Wednesday, May 21, 2014

2000 Ernie Ball MusicMan Stingray 5 Bass Review


Today we are looking a fantastic bass I found on the wall at my local Guitar Center, and at a really good price – a 2000 Ernie Ball Musicman Stingray 5.

Ernie Ball started building fivers in 1988, and they have gone on to become the best selling 5-string basses ever made. It seems like every country bassist I have ever seen on stage has a one of these. They have a relatively narrow (17.5mm) string spacing, so the neck is not too wide. Originally only available with a single humbucking pickup, Stingray 5s can now also be had with 2 humbuckers or a humbucker and a single coil. You can even throw in a piezo bridge and go fretless if you want to.

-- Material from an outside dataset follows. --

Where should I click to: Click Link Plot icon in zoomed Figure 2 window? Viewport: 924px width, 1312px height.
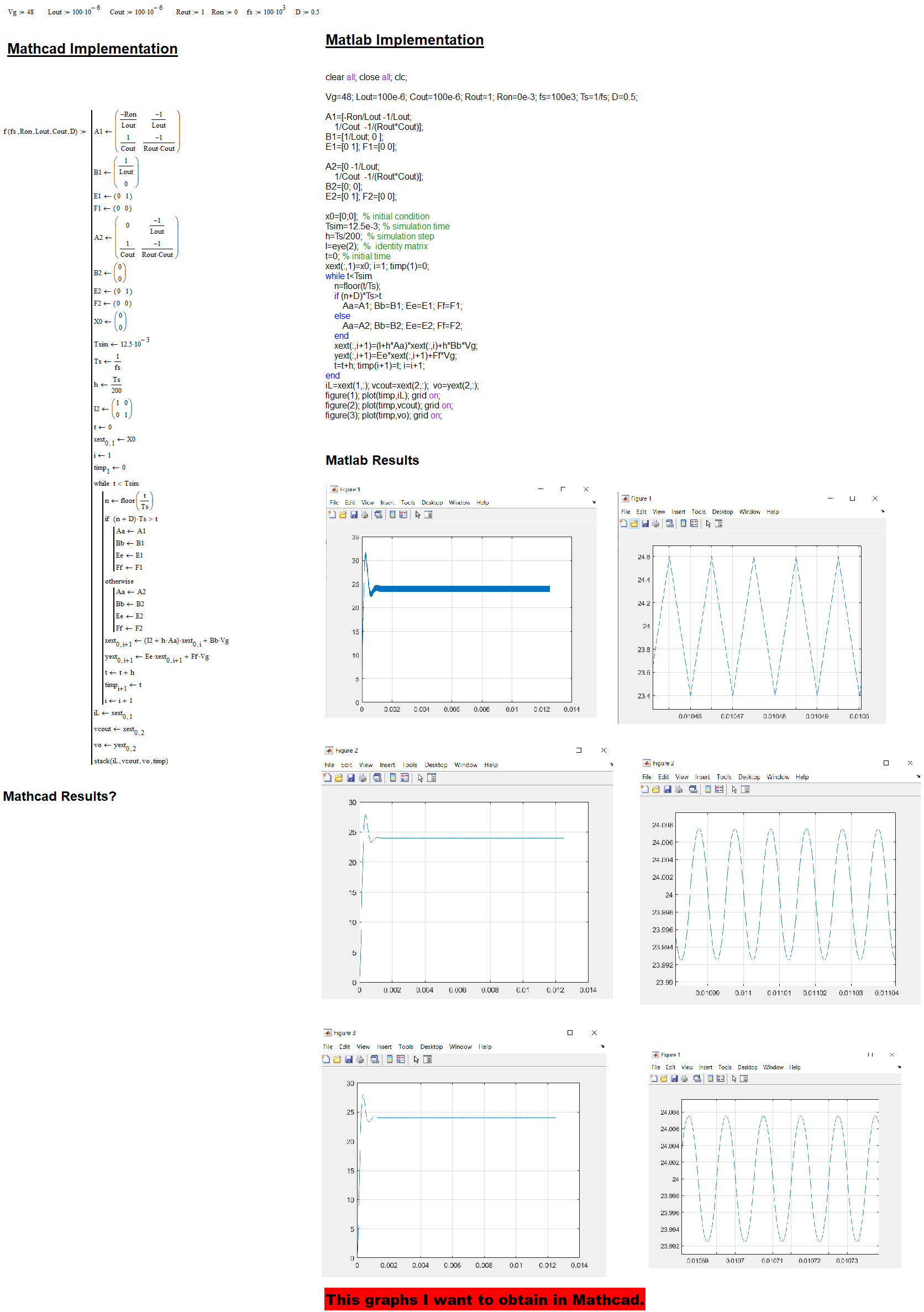pyautogui.click(x=692, y=789)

This one is a plain-Jane single humbucker bass, and it rocks. It looks to have been hardly played at all over the past 14 years, and the glossy Trans Teal poly finish is in great shape.

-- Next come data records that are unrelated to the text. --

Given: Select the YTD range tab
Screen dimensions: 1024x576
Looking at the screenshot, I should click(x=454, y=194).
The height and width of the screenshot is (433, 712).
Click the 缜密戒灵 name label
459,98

It is all original, including the kick-ass hardware, which includes a six-bolt neck joint, a high mass bridge (bolted AND screwed to the body) and Schaller tuners. This was made before the age of compensated nuts, so it did not get one. Do you really need a compensated nut on a bass?

The electronics are the stock ceramic pickup (alnico was used until 1991 and after 2008), with a 3-way selector switch. The positions are: series, single coil (closest to the bridge) and parallel. I am a big fan of the parallel mode. The knobs include the volume control and a three-band equalizer.

After I got it home, I cleaned it and installed new strings and it is a fantastic bass. After more than a decade the 22 frets are still level and the finish shines like new. I like the feel of their gunstock oil necks and this one is no exception. The electronics have no hum, and I really like the tone of this instrument, as it really cuts through the mix. It is pretty much a winner! It is a tad heavy at 10 pounds, 8 ounces, but that is the way it seems to go with these.

Ernie Ball is a fabulous company that still makes their instrument in San Luis Obispo, California, so you are going to pay a bit more to get the Cadillac of 5-string basses. The cheapest ones available have a list price of $2350, and a street price of $1645. Shop around a bit if you want to pick one of these up new.

Of course, my track record with 5-string basses has been terrible. Most do not stick around for more than a month or two, but I am going to give this one the old college try, and it is a great playing bass. We’ll see if this one makes it until my 3rd quarter inventory update.